=== INPUT RECORDS ===

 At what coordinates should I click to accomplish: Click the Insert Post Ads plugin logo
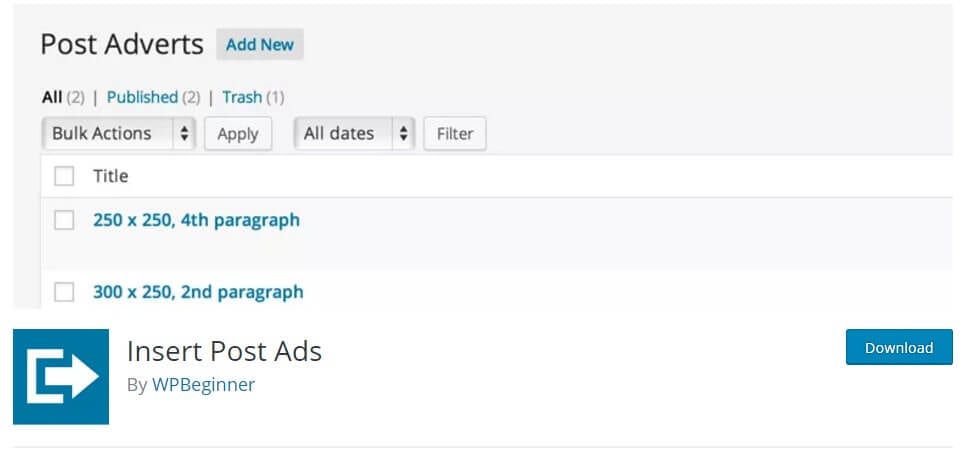[x=61, y=377]
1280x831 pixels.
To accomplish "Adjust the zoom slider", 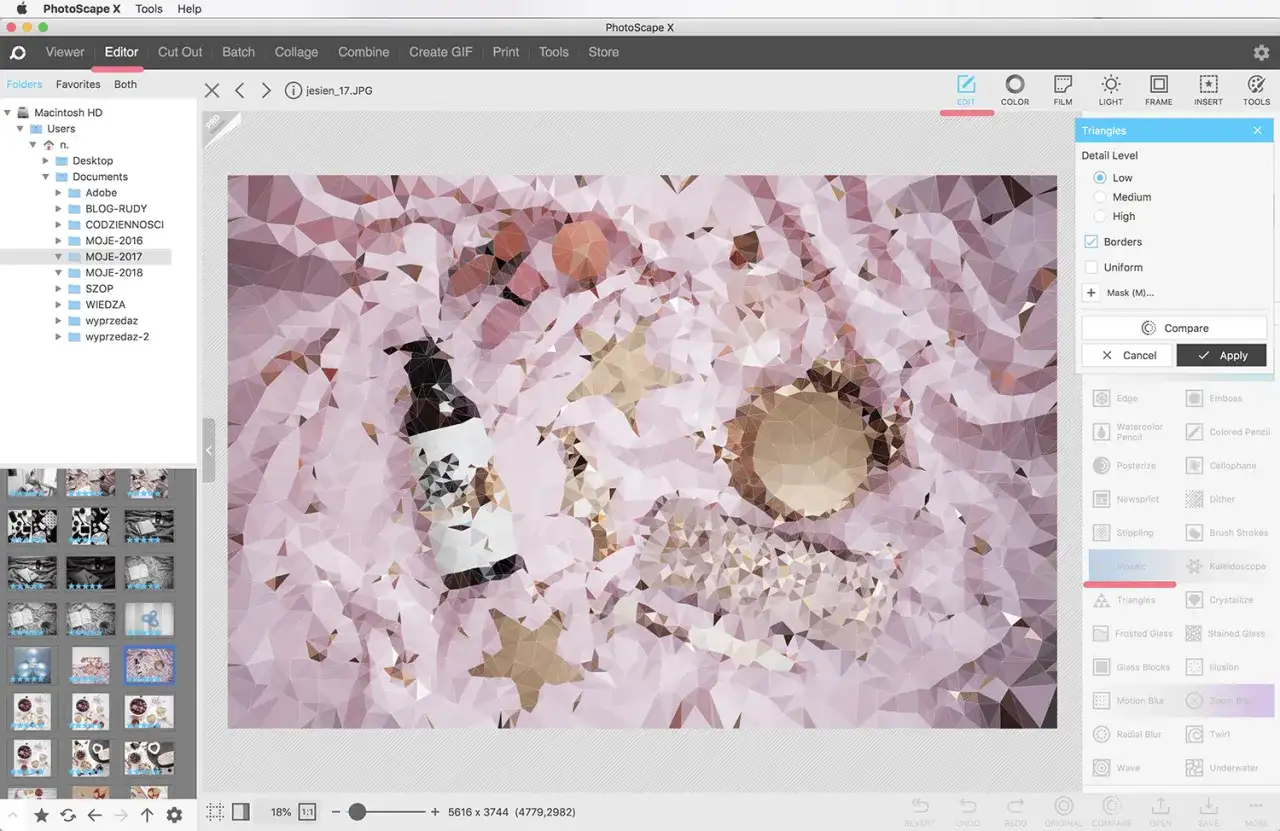I will pyautogui.click(x=358, y=812).
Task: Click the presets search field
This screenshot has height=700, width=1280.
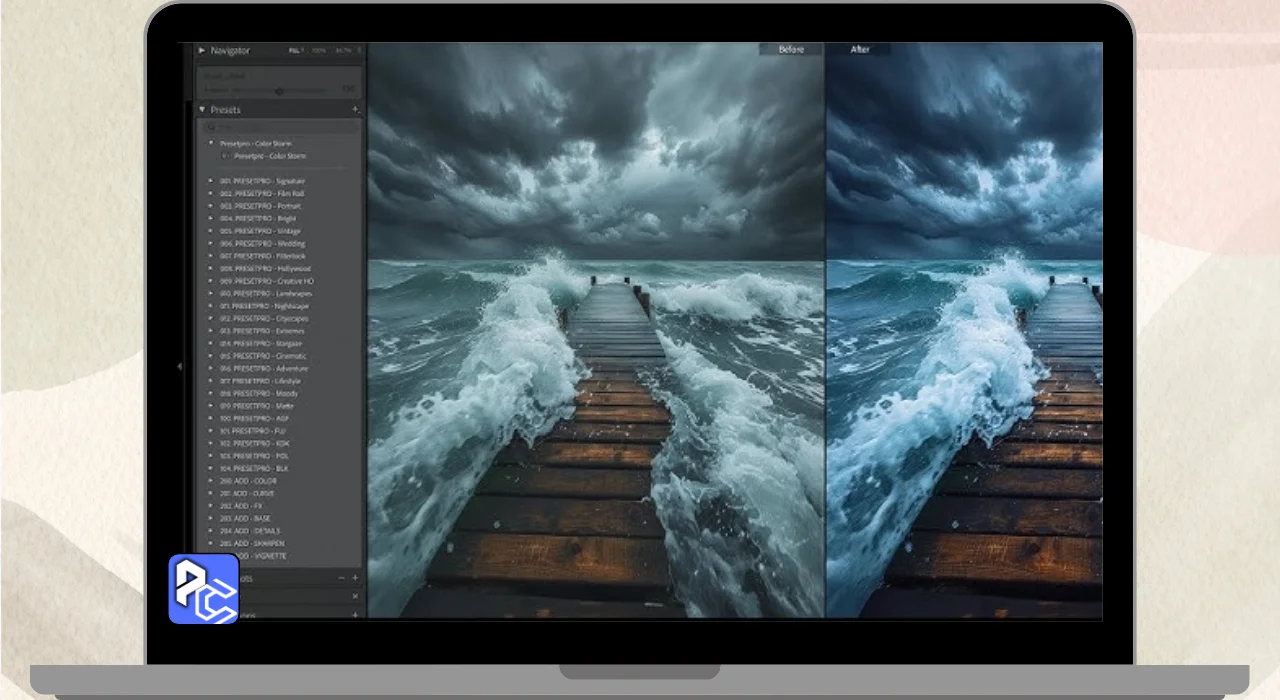Action: (280, 127)
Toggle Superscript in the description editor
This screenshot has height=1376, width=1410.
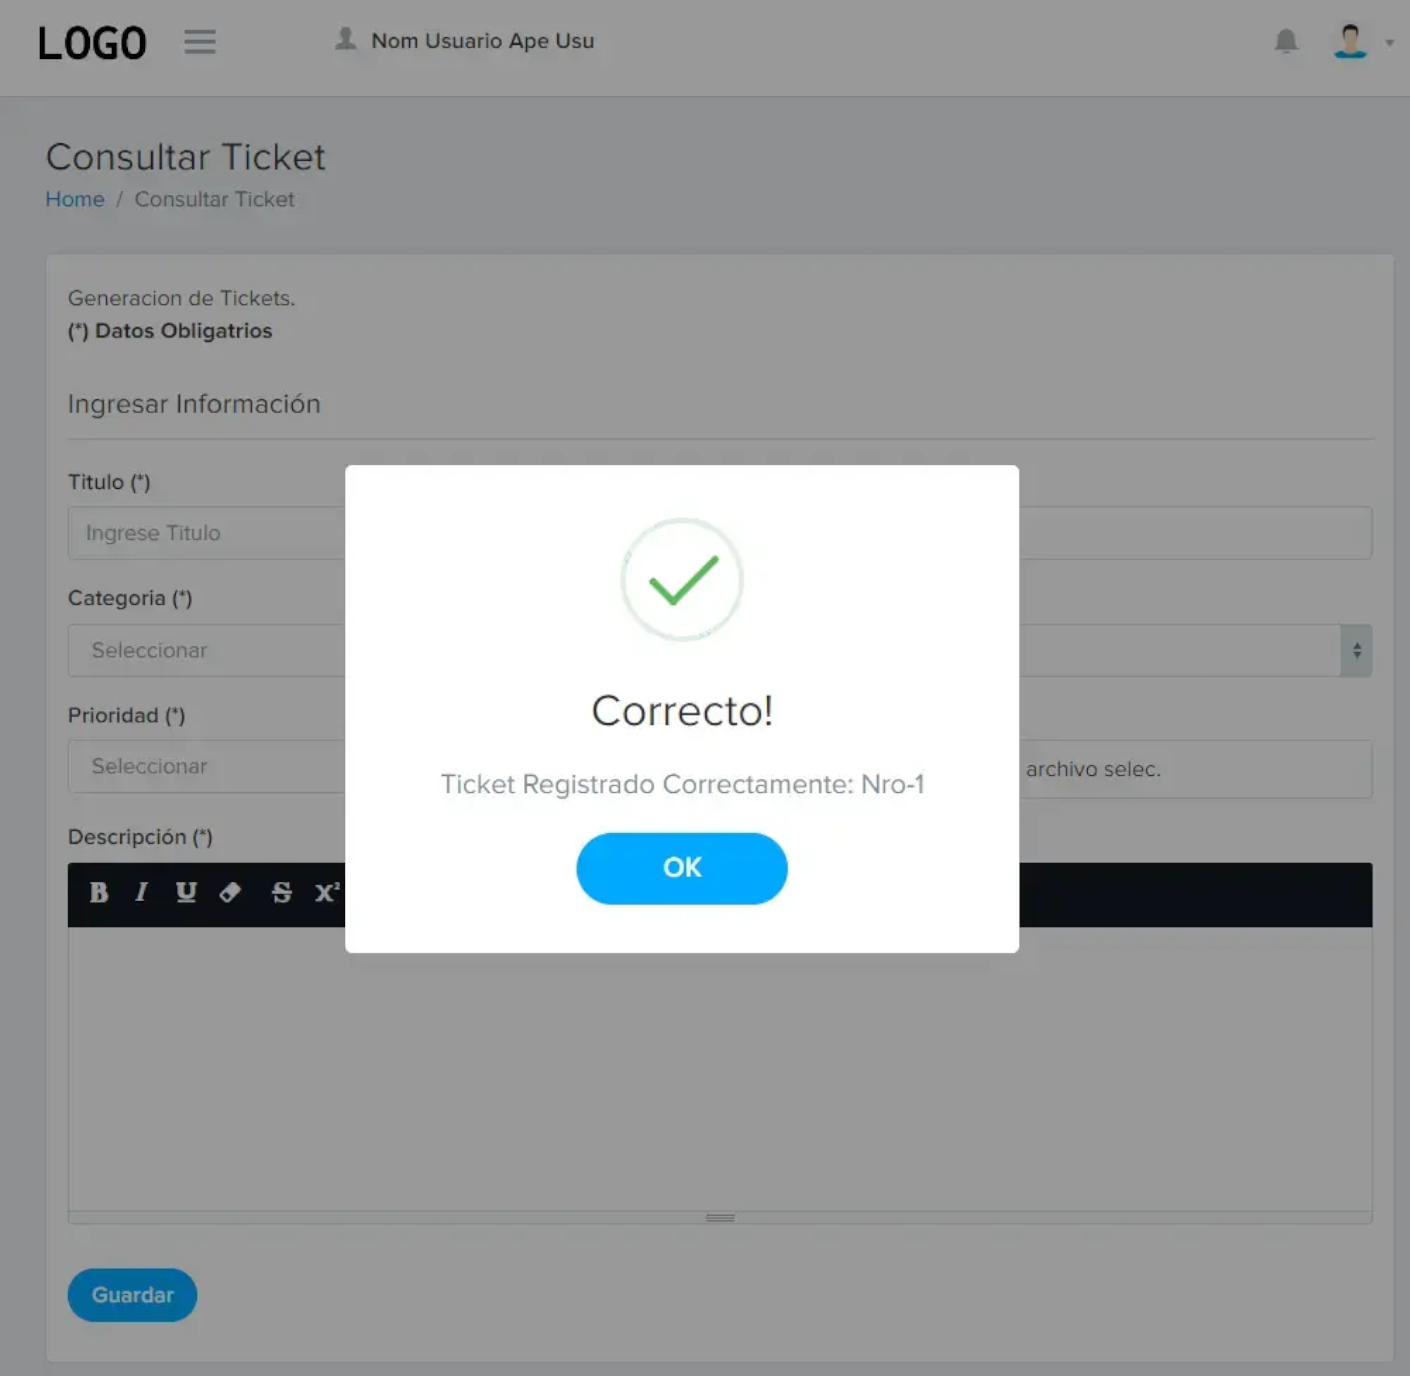click(x=327, y=892)
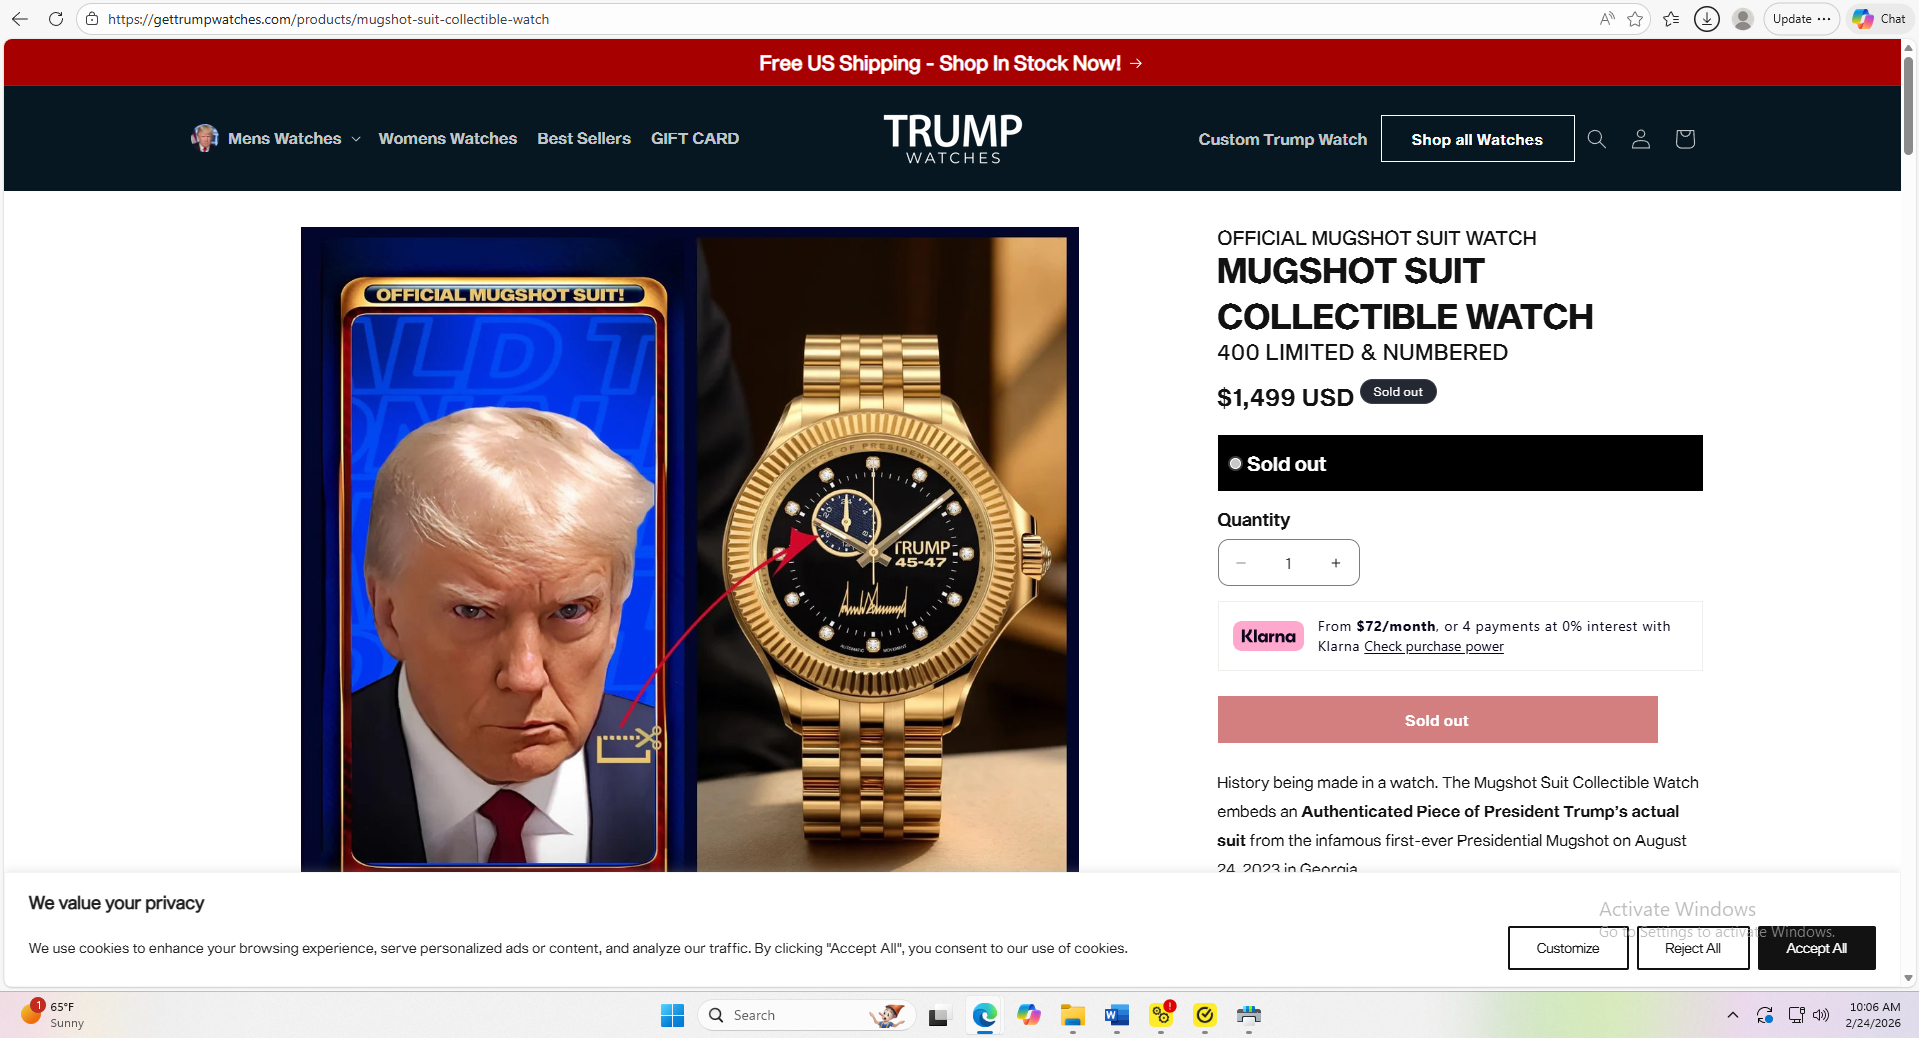Decrease quantity with minus button
The height and width of the screenshot is (1038, 1919).
(x=1241, y=563)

===

• _INSTRUCTIONS FOR THE TASK_
Retype, word for word, the lines from the one with "Task: Click the presets search field" through the last line of the entries above, and only those lines. Leave pictures out.

• _ANSWER SPACE_
Task: Click the presets search field
This screenshot has height=700, width=1280.
Action: (280, 127)
Toggle Superscript in the description editor
This screenshot has height=1376, width=1410.
click(x=327, y=892)
Decrease quantity with minus button
The height and width of the screenshot is (1038, 1919).
(x=1241, y=563)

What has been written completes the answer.